Physical Exposure. Unlike running with shoes, mountaineering with snow gear, cycling in a variety of gear, or doing a triathlon swim leg in a wetsuit, open water swimmers are almost entirely exposed to the elements. Other than a single swim cap, a pair of goggles and ear plugs, nearly all of the swimmer's skin is fully in touch with the elements. No other endurance sport bares its athletes like open water swimming. Hot, cold, rough, calm, it does not matter. The swimmer faces whatever is out there: there is no protection against the venomous stings of jellyfish or the warm rays of the sun. After a marathon swim, the skin of swimmers is often the most damaged and transformed of any athlete: sunburned, stripped with stings, swollen. The epidermis is the visible and undeniable proof that the sport can be harsh and unforgiving.
Absence of Perception. Run, cycle, climb, ski, whatever land-based activity is performed, there is almost always visual clues as to where the athlete is headed and where they have come from. However, the open water swimmer often has no sense of where they are going. Their perspective is often only centimeters above the water's surface with visual and auditory limitations. Swimmers need escorts to guide them, buoys to direct them, kayakers to safeguard them. When there is nearly complete absence of perception during an endurance endeavor, the sport lays on another layer of difficulty: the mind. It is for good reason that marathon swimming is often called 80% mental and only 20% physical. That 80% can transform a swim in a moment's notice. There is no sitting down and resting when the mind starts heading down the vortex of negativity. "The water is too cold; the shoulders hurt; the seasickness is overwhelming; the distance is too great." These thoughts can quickly replicate themselves and led to a swimmer calling it quits. Or, more likely, these thoughts represent an abyss from which a swimmer can demonstrate resilience, fortitude and courage.
Survival Dependence. Out in the middle of a lake or in a channel or out in the ocean deep, the swimmer is utterly dependent on the pilot and crew. There is a figurative umbilical cord between the swimmer and crew. Without one, there is not the other. But especially in the most literal sense, a team is absolutely required to safely cross from here to there. The pilot and crew, the kayaker or paddler are requisite elements of the total equation. While endurance athletes can run or cycle or mountaineer long distances, the consequences of swimming marathon distances without a crew are inconceivable, too dangerous to contemplate. Swimmer needs the pilot and crew for food, for hydration, for navigation, for safety. When all the elements are combined, from jellyfish to cold water, the cumulative impact on the swimmer is greater than the sum of the parts. That is, a jellyfish sting may be acceptable in the early part of the swim when the water is calm and the swimmer is fresh, but that same jellyfish sting at night after 8 hours of swimming in cold water under rough conditions presents an entirely different scenario. The crew is critical and essential for, literally, their very survival.

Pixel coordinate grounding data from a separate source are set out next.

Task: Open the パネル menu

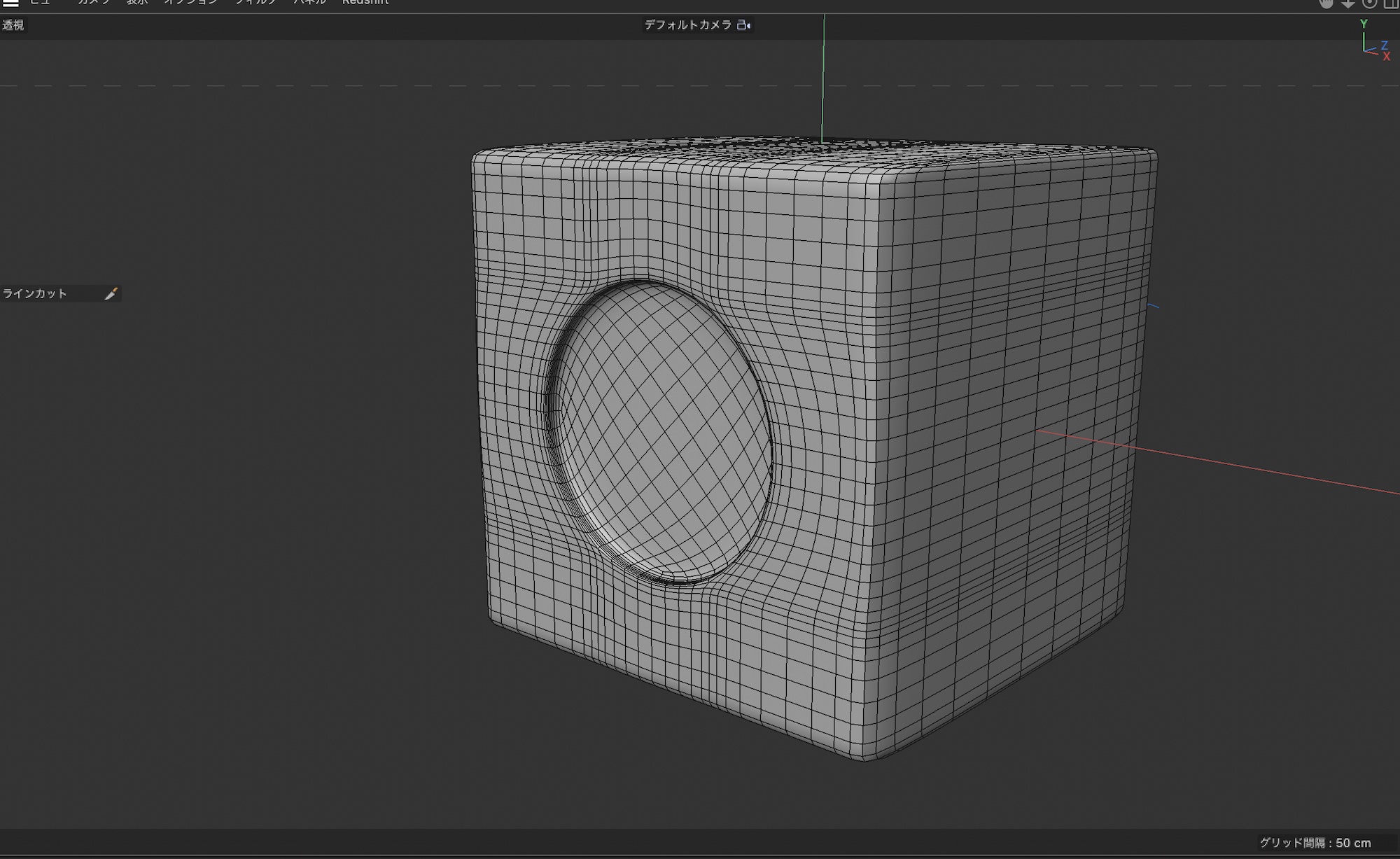Action: pyautogui.click(x=310, y=3)
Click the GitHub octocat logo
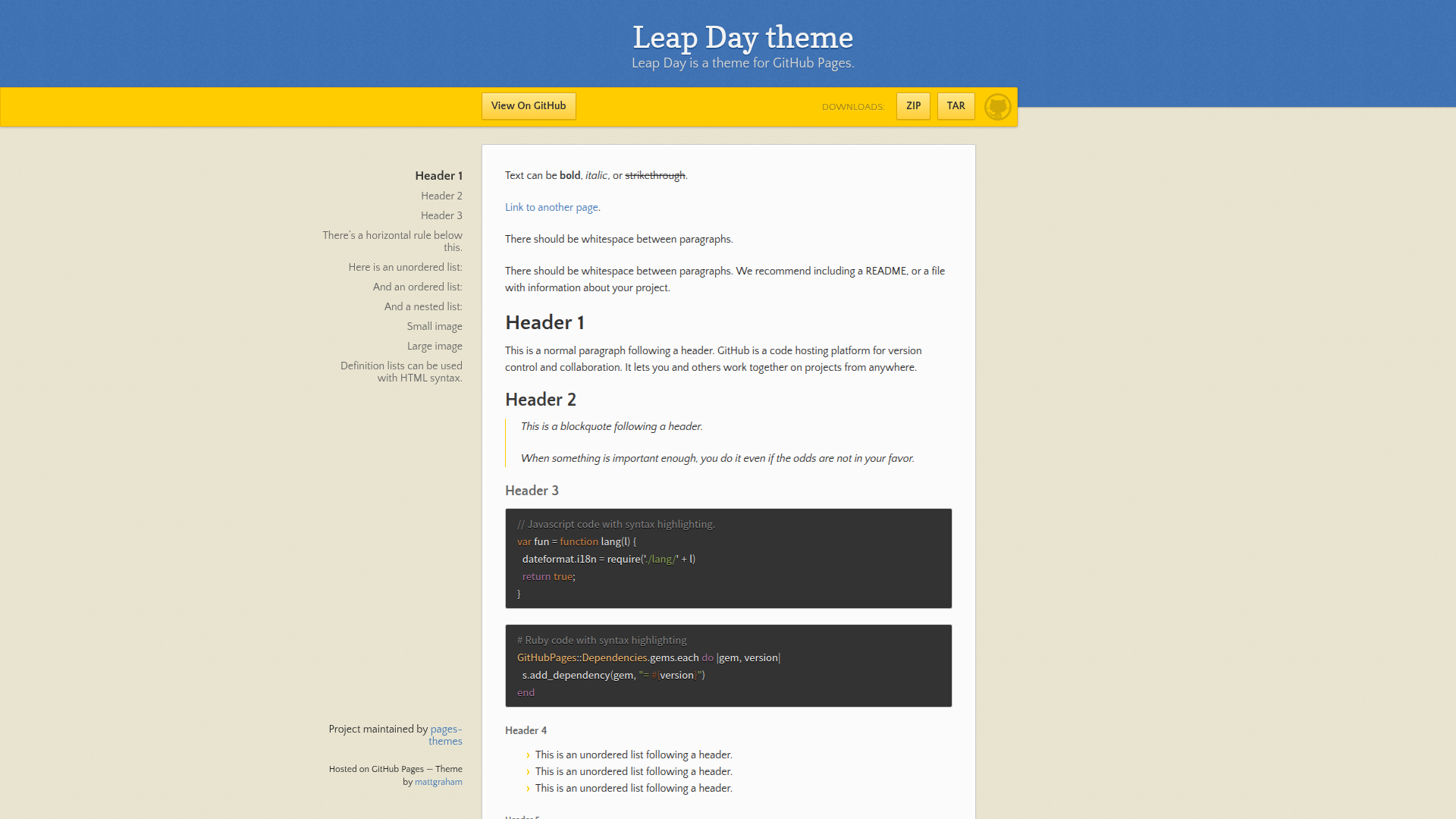The image size is (1456, 819). pyautogui.click(x=997, y=106)
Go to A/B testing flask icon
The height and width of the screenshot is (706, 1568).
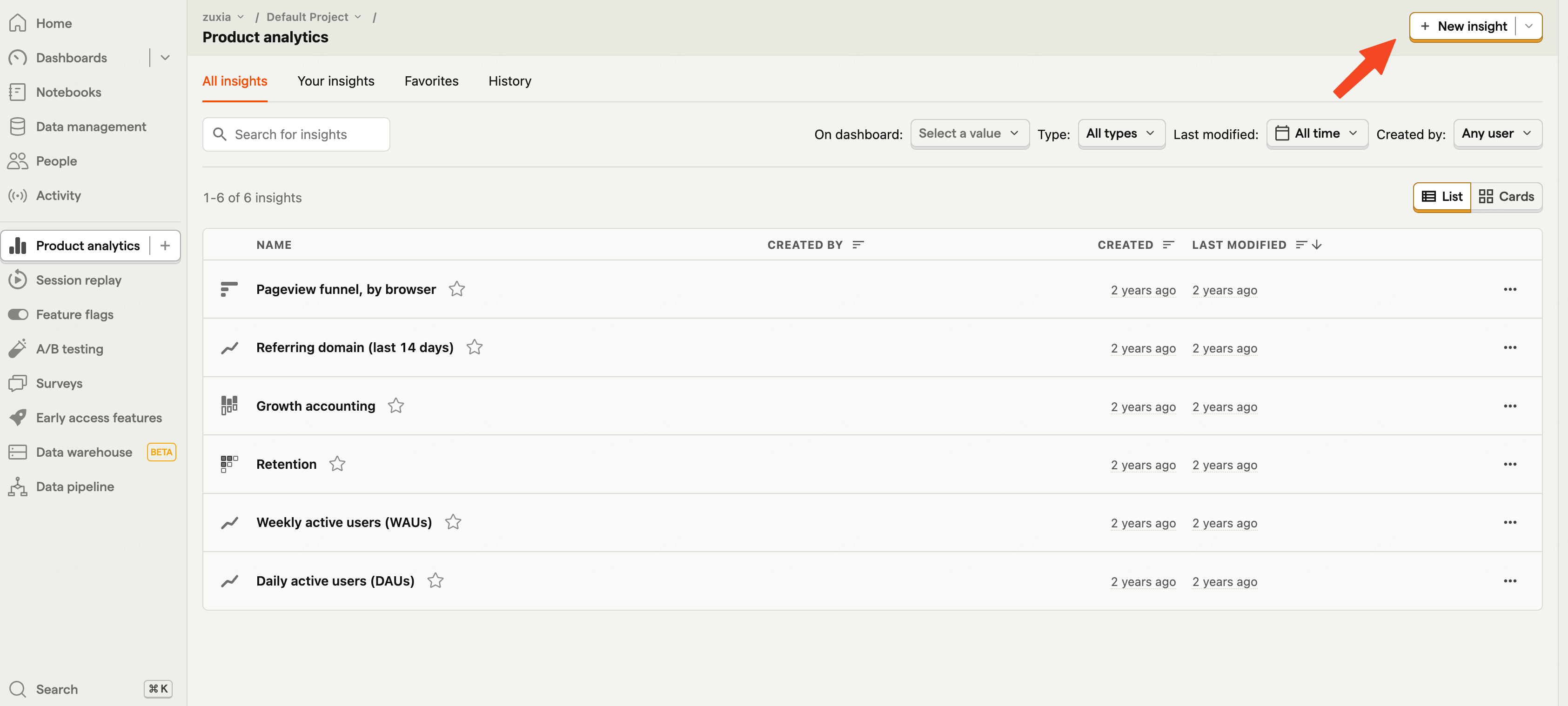tap(18, 349)
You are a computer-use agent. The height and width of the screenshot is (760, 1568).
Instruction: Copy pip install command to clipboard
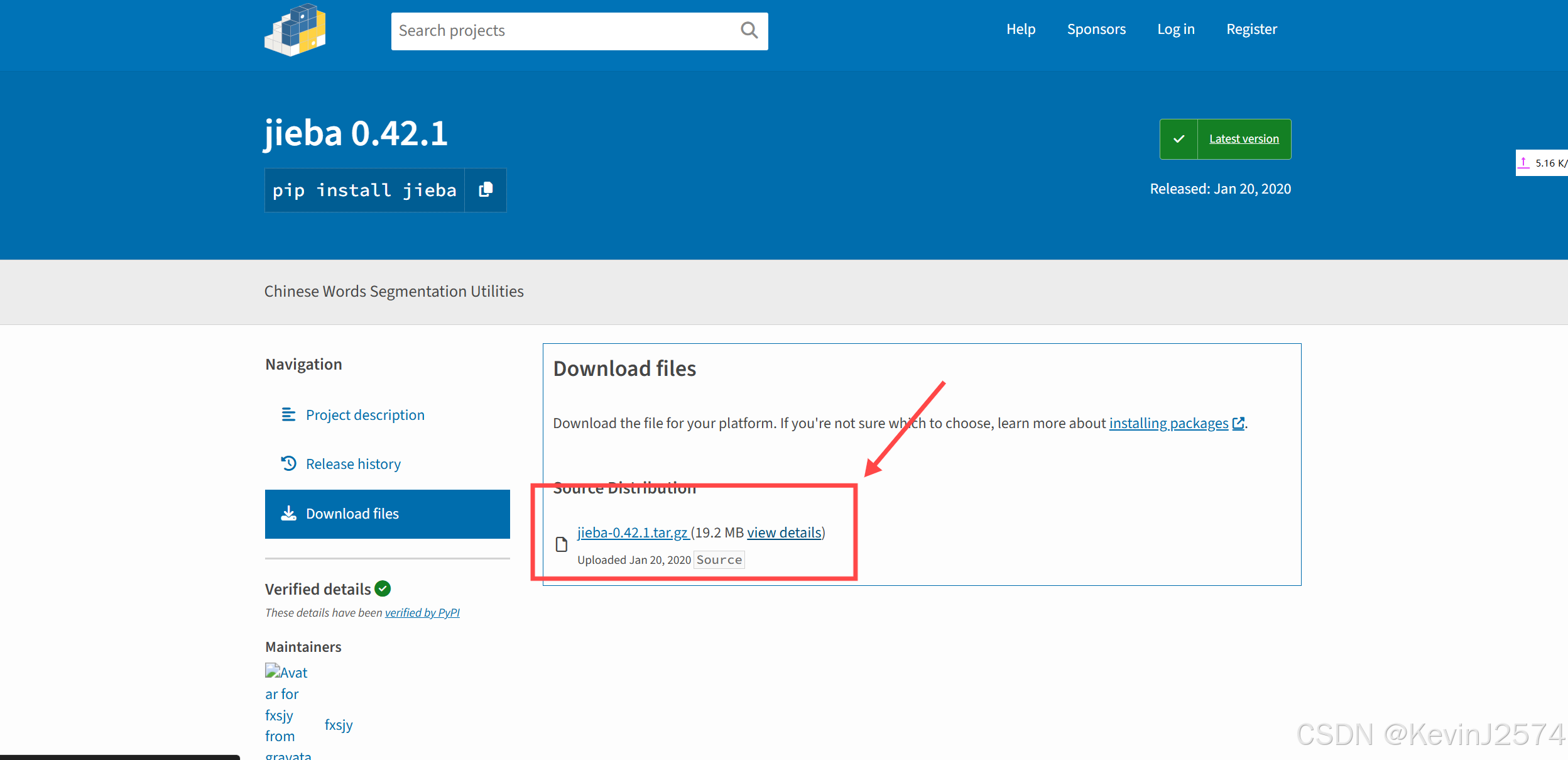pyautogui.click(x=486, y=190)
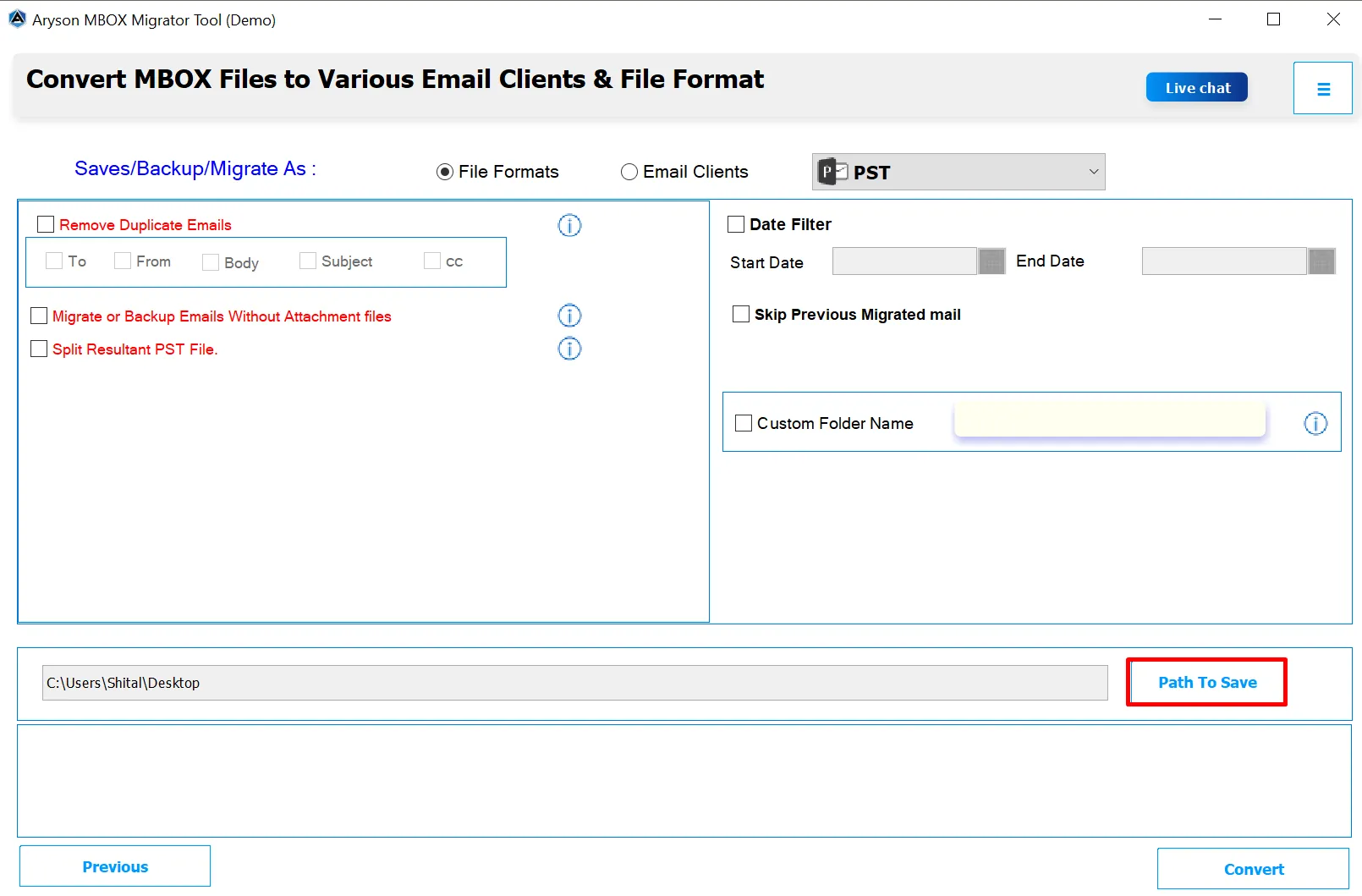Check Skip Previous Migrated mail
The width and height of the screenshot is (1362, 896).
coord(740,314)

Intensity of Experience. For all of these elements faced by open water swimmers: Solitary Adversity, Physical Exposure, Absence of Perception, and Survival Dependence, the Intensity of Experience is arguably beyond what is felt by endurance athletes on terra firma. To be alone with one's thoughts, fully exposed to the elements without clothes, unable to see ahead or hear others, when one's survival always remains in question, then the intensity of the experience in the water is at a unique level. At times, it can be worrisome. Other times, it can be downright scary. Terrifying yet invigorating. To delve down the depths of emotion while facing physical adversities in a rough, dynamic environment is an opportunity. It creates an opportunity to reach one's potential. It enables athletes to see how far one's body and mind can be stretched to reach a specific goal. But after those obstacles are faced and overcome, the athlete emerges the other end feeling like invigorated and rejuvenated. As deep as they fall, they feel lifted up in glory upon reaching the other shore.